Motion capture takes a new direction when a live, four-legged creature is brought into the mix. Gregory Singer reports on capturing the motions of an Andalusian stallion.
People have been horsing around with animation techniques ever since the medium began. That's part of the fun of animating: discovering ways to make things work. Motion-capture, as a technique and tool for animating, is no different. There's still a lot of room for experimentation and discovery. Until recently, the technology of motion-capture has been used mostly for capturing human performances -- of martial arts, acrobatics, or subtle hand and facial gestures. Yet, there is a whole world of nonhuman personality waiting to be explored!
LocoMotion Studios of Wimberley, Texas is a unique and paradigmatic presence within the motion-capture industry. They have already begun to build a library of animal movements, for game development, multimedia and television projects. In one recent collaboration with Computed Animation Technology (CAT) of Dallas, the studio mocapped the data for a horse and rider, which was later used in FOX-TV's 1999 Halloween special, Night of the Headless Horseman. Where There Is A Will... The star of the mocap session was an eleven-year-old Andalusian stallion named Rebollero. Cared for from the age of one by a family of trainers dating back three generations, Rebollero regularly performs at Medieval Times, a restaurant in Dallas where an eleventh-century dinner and tournament are recreated, complete with jousting, nightly.
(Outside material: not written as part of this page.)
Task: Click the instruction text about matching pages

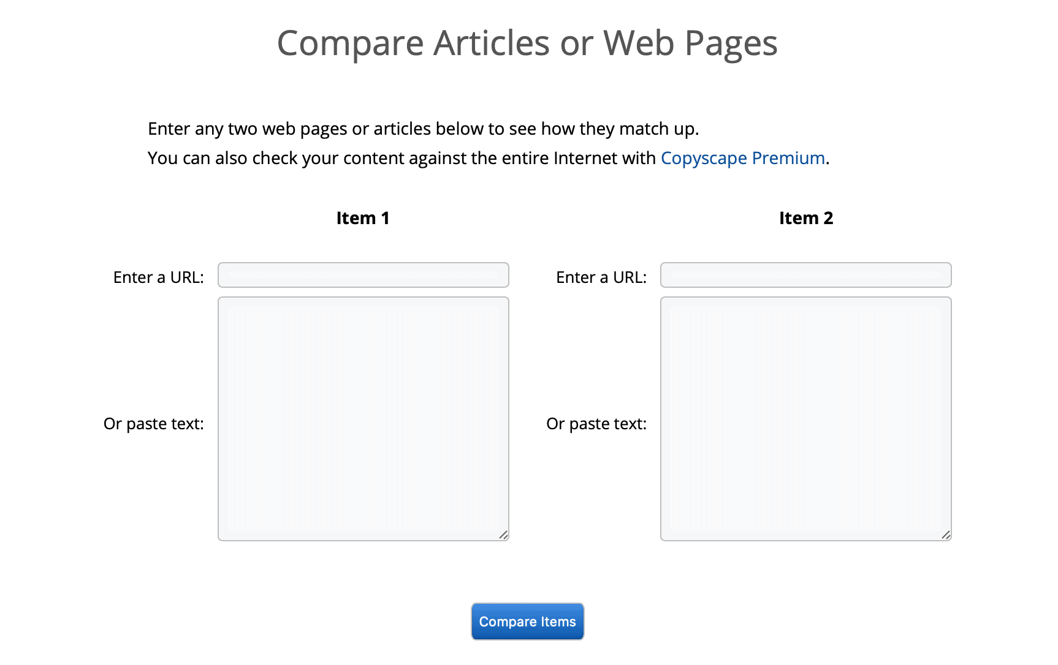Action: (x=424, y=129)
For the capture session, which was held in the arena at Medieval Times, LocoMotion and CAT merged their two Vicon 8 systems, using a total of 18 cameras to expand their capture volume. The Vicon data station was hung 30 feet off the arena floor from an overhead light grid, along with several other cameras. The remaining cameras were arranged around the perimeter of the arena, approximately 15 to 18 feet above the floor.
One of the greatest challenges of capturing any animal movement -- which can be forceful and unpredictable -- is trying to figure out how to place markers on the animal. There had been some previous work done in England, by a different studio, where patches of the horse's skin were shaved, shot with novacaine (to dull the skin's feeling) and then the markers were superglued to the animal.
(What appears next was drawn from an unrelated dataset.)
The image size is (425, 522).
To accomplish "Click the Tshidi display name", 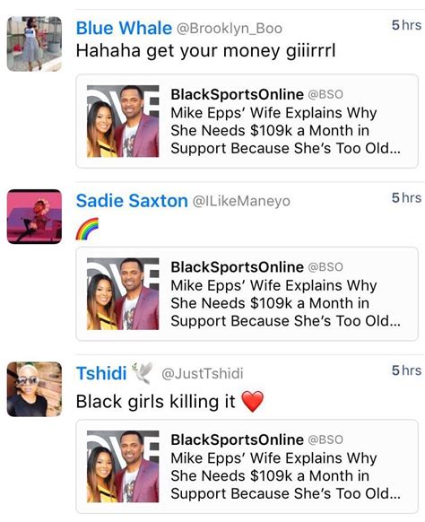I will (x=101, y=373).
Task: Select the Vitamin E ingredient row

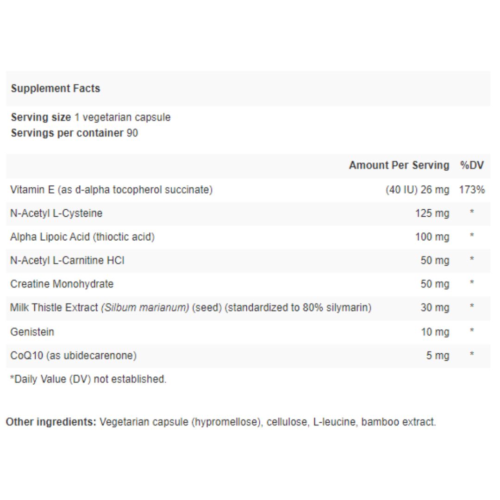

For obvious ethical reasons, this wasn't an option for LocoMotion. Instead, initially, the crew experimented with using veterinary glue to affix the markers directly on to the horse's skin. But it turned out that the glue was uncomfortable for Rebollero. He would sweat and dissolve the glue, or his muscles would twitch and shake the markers off. Eventually, LocoMotion designed and made a custom-fitted Lycra suit with Velcro patches to hold the markers. At first, the technicians were concerned that the suit might overheat Rebollero. However, since he was already accustomed to wearing costumes for the Medieval Times shows, he didn't seem bothered at all. When everything was finally in place, Rebollero was wearing about 40 markers, and the rider 32. There were no occlusion problems; the animators were able to distinguish easily between the horse and rider data. Once the general movement was established, tweaking and fine-tuning of the key frames would achieve the desired look.
More Than Meets The Eye
Kei Taniguchi, marketing director of LocoMotion, explains the benefit of capturing this kind of data: "We have an idea of how animals walk, but not completely. It is something that doesn't always get articulated in hand-drawn animation. There are a lot of nuances of movement; the action of the hoof, for example -- its dynamics and flex. There's a lot more going on down there than we originally thought."
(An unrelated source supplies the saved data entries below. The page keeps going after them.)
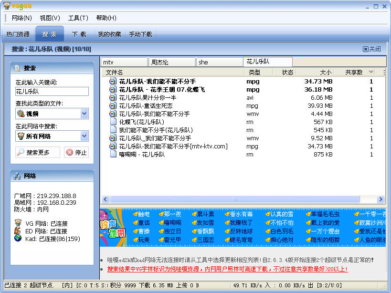
Task: Click the keyword input field containing 花儿乐队
Action: point(52,91)
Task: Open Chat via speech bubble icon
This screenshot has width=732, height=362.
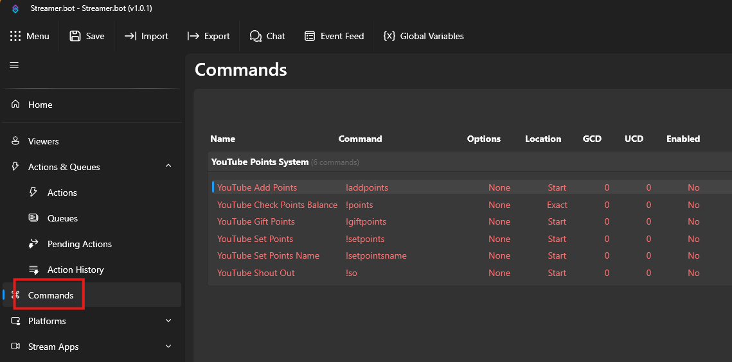Action: coord(256,36)
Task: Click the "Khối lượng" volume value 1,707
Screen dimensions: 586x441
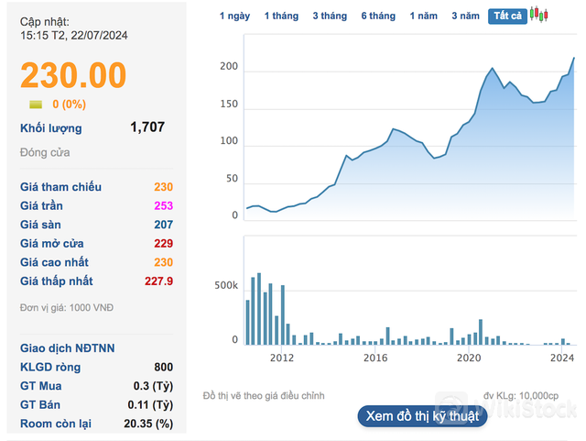Action: pos(147,127)
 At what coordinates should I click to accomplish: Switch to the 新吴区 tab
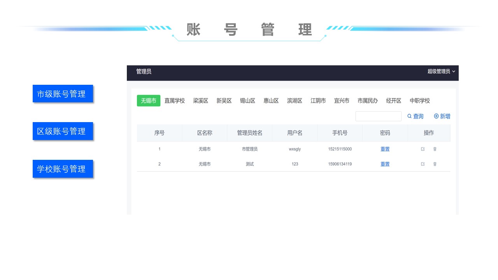point(224,101)
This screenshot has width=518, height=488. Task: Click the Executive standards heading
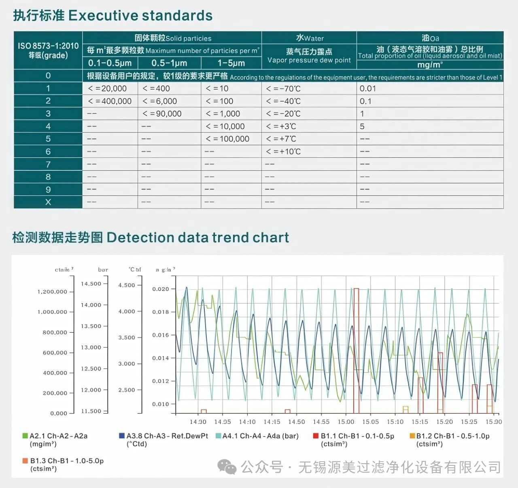pos(113,15)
To expand their library, LocoMotion will probably coordinate more capture sessions with Rebollero. They still want to capture more running cycles, and for that, they will need a longer capture volume. The original venue was only 40 feet long, and Rebollero was just too fast for that space. While his first performance provided a decent run cycle, they could only capture one or two strides of what would ideally be a longer, fully extended sprint sequence. In addition, there are a lot of smaller horse movements that people don't generally think about, but which definitely contribute to his personality, like ears flicking, head looking around, tail whipping, etc. Taniguchi explains that in future sessions, they may concentrate on some close-ups of Rebollero to capture references for the ears, mane and tail. "We did one capture of him just standing there and another one of him grazing. At first, he wasn't quite sure what everyone wanted him to do -- which, of course, was nothing. But after a few minutes, his trainer walked away, and he figured it out."
LocoMotion has already received requests for other projects. Based on the needs of their customers, they are now planning to capture such animal movements as those of large cats and guard dogs -- among other top-secret, hush-hush kinds of work. Given the time and budget constraints of any production (and the efficacy of motion-capture in streamlining and refining the process), what more could a studio wish for? With a laugh, Taniguchi admits: "Everyone [at LocoMotion] now really appreciates working with humans. It's so easy compared to doing a horse!" Gregory Singer grew up in Maryland and studied biology there. After a tour of service in the Peace Corps in Kenya, he finally wandered his way to Los Angeles, where he is presently a graduate student of film producing at Chapman University. Mr. Singer is also the assistant editor of the Animation Journal, a peer-reviewed scholarly journal devoted to animation history and theory.